Collection entries
■ ■ ■ ■ ■ ■ ■

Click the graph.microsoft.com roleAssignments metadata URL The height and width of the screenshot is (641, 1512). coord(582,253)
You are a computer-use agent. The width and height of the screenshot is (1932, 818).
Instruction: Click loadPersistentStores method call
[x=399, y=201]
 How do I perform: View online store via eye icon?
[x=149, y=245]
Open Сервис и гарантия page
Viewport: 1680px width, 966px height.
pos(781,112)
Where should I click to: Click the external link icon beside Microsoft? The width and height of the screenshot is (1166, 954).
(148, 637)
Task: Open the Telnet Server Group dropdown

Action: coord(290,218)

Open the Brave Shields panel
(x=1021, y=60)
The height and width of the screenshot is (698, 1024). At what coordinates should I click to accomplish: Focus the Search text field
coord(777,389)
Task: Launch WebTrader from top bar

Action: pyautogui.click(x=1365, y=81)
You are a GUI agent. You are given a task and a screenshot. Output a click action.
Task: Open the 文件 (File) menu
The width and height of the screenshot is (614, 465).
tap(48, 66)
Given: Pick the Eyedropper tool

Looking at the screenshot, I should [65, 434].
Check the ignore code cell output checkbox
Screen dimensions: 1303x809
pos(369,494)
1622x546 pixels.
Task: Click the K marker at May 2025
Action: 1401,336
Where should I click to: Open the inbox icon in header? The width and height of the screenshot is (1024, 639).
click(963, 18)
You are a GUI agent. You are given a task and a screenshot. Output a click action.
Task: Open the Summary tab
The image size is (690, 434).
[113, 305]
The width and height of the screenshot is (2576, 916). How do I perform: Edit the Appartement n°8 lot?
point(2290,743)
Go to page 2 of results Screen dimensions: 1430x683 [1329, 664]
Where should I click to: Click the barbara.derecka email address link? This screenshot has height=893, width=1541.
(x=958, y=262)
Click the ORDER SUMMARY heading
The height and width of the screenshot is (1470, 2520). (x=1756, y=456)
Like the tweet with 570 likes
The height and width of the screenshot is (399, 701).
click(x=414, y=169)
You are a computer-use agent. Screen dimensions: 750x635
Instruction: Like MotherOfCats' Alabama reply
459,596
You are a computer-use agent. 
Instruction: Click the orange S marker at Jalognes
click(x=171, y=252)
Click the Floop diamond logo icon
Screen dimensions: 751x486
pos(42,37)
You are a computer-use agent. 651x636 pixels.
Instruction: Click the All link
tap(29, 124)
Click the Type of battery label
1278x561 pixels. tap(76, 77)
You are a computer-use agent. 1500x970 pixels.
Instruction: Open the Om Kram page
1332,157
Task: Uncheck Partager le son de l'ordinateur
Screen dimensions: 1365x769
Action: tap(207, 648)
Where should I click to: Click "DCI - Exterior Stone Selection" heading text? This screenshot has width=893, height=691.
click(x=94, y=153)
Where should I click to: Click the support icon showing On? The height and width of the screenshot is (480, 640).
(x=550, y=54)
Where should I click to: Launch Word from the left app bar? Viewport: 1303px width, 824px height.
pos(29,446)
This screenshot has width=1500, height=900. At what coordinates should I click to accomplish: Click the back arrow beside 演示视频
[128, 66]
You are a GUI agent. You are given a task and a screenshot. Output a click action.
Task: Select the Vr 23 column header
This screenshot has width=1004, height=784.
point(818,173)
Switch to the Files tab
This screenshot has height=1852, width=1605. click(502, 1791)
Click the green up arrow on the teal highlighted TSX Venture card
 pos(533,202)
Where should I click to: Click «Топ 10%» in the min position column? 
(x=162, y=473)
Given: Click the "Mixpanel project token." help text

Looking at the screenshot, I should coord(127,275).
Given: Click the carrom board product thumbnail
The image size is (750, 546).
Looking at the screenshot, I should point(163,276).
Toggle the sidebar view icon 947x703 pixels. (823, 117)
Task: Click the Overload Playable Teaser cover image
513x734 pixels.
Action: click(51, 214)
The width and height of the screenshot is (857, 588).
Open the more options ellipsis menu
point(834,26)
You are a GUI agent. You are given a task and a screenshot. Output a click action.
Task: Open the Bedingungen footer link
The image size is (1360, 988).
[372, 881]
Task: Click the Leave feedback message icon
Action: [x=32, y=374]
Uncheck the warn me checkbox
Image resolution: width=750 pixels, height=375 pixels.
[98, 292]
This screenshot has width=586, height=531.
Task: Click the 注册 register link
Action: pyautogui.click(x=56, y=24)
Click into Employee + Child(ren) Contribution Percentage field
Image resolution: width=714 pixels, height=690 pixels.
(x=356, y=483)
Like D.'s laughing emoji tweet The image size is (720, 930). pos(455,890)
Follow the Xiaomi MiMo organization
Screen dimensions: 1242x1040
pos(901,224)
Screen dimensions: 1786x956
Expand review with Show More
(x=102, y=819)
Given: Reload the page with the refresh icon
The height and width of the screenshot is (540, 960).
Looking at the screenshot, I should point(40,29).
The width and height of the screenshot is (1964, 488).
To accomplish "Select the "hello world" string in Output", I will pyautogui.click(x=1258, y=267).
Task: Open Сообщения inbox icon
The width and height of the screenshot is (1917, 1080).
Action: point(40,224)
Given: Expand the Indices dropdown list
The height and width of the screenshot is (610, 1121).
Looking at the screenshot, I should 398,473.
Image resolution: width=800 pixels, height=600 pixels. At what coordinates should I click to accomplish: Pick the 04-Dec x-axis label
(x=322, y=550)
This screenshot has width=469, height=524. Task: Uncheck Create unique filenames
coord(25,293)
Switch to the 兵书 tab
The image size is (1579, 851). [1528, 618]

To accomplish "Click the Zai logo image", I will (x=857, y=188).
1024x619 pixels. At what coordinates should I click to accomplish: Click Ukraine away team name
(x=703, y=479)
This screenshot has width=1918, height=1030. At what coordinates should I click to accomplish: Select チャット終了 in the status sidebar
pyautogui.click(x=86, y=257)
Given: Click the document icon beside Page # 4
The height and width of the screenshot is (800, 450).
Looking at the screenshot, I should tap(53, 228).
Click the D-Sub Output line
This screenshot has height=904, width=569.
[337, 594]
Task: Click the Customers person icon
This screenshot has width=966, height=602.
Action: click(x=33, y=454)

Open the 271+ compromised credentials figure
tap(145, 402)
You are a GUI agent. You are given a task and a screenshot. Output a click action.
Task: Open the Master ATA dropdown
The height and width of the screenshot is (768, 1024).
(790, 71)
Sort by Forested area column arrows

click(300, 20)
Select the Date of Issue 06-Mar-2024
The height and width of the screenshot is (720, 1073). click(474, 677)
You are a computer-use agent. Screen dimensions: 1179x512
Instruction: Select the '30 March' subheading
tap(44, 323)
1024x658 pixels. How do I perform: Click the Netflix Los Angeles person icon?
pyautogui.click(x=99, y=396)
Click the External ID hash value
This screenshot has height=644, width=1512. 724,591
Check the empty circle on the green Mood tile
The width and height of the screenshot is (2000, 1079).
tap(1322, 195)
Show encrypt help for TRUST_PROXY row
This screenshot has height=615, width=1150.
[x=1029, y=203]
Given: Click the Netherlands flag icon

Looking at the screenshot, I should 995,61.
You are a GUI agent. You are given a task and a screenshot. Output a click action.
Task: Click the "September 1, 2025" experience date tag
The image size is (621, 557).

■ ■ ■ ■ ■ ■ ■

### HOW TO COMPLETE THIS TASK
The span to print begins at the line containing "You are a computer-use agent. Screen dimensions: 1179x512" and ends at the final line of the entries; print it exactly and print nothing else.

### ANSWER SPACE
You are a computer-use agent. Screen dimensions: 1179x512
Instruction: Select the '30 March' subheading
tap(44, 323)
1024x658 pixels. How do I perform: Click the Netflix Los Angeles person icon?
pyautogui.click(x=99, y=396)
Click the External ID hash value
This screenshot has height=644, width=1512. 724,591
Check the empty circle on the green Mood tile
The width and height of the screenshot is (2000, 1079).
tap(1322, 195)
Show encrypt help for TRUST_PROXY row
This screenshot has height=615, width=1150.
[x=1029, y=203]
Given: Click the Netherlands flag icon

Looking at the screenshot, I should 995,61.
You are a GUI agent. You are given a task and a screenshot. Output a click action.
Task: Click the "September 1, 2025" experience date tag
The image size is (621, 557).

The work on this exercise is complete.